515 reviews737 followers
May 27, 2016

… a creative theologian and critic penetrates the heart of literature, from the Greek dramatists, Dante, and Shakespeare to Proust, Greene, Camus, and O’Neill.

from blurb on back cover
3 1/2

other books mentioned in review

The Phenomenon of Man
Renaissance Essays
The Jesuits: A History from Ignatius to the Present


the author

William F. Lynch was a Jesuit who for several years, just before I enrolled at Georgetown University in 1962, was the director of the Honors program there. His obituary in the NYT (http://www.nytimes.com/1987/01/12/obi...) describes him as an “author of books on literature, media and theology”.


personal

Christ and Apollo is a book that I acquired during those college years. I’m not sure why, possibly for a course I took. The dim halls of time past.

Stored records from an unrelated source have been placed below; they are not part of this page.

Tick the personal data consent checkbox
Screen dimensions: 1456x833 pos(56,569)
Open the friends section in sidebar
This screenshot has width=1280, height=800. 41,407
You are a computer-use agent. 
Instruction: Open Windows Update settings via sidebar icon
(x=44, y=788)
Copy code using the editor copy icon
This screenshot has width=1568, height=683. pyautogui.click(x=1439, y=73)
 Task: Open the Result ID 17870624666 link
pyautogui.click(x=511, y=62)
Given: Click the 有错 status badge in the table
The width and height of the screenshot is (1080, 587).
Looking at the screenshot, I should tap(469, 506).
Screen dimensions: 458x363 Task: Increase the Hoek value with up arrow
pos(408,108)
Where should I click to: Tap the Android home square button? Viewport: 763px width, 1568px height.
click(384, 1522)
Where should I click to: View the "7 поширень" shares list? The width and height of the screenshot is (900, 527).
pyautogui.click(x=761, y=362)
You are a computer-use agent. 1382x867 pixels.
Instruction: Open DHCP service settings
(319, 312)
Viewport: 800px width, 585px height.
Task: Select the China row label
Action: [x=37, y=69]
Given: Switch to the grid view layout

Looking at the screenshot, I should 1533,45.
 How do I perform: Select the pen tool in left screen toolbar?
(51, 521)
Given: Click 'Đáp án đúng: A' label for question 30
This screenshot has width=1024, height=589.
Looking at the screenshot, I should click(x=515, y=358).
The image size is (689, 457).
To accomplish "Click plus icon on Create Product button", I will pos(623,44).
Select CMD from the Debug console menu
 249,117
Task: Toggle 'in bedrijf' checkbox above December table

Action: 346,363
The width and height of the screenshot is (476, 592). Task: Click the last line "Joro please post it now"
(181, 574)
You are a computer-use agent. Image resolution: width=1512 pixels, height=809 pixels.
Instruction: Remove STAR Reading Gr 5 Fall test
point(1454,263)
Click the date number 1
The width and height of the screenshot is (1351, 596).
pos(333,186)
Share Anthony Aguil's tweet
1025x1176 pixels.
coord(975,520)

At any rate, I was going to get rid of the book a year or two ago when I resolved to start reducing my library. But taking a look at it, I decided to keep it. One reason was that I had actually marked and written in it, proving that I’d read some of it. In fact, there are numerous traces of my reading it throughout the book, until the last two chapters are encountered. (These are called 7. The Theological Imagination and 8. The Christian Imagination. No mystery why I must have stopped reading.)


the book

In his Introduction, Lynch mentions the title of the book, and writes
… let Apollo stand for everything that is weak and pejorative in the “aesthetic man” of Kierkegaard … Let him also stand for a kind of autonomous and facile intellectualism, a Cartesianism, that thinks form can be given to the world by the top of the head alone, without contact with the world, without contact with the rest of the self.

On the other hand I mean Christ to stand for the completely definite, for the Man who, in taking on our human nature (as the artist must) took on every inch of it (save sin) in all its density … the model and source of that energy and courage we again need to enter the finite as the only creative and generative source of beauty …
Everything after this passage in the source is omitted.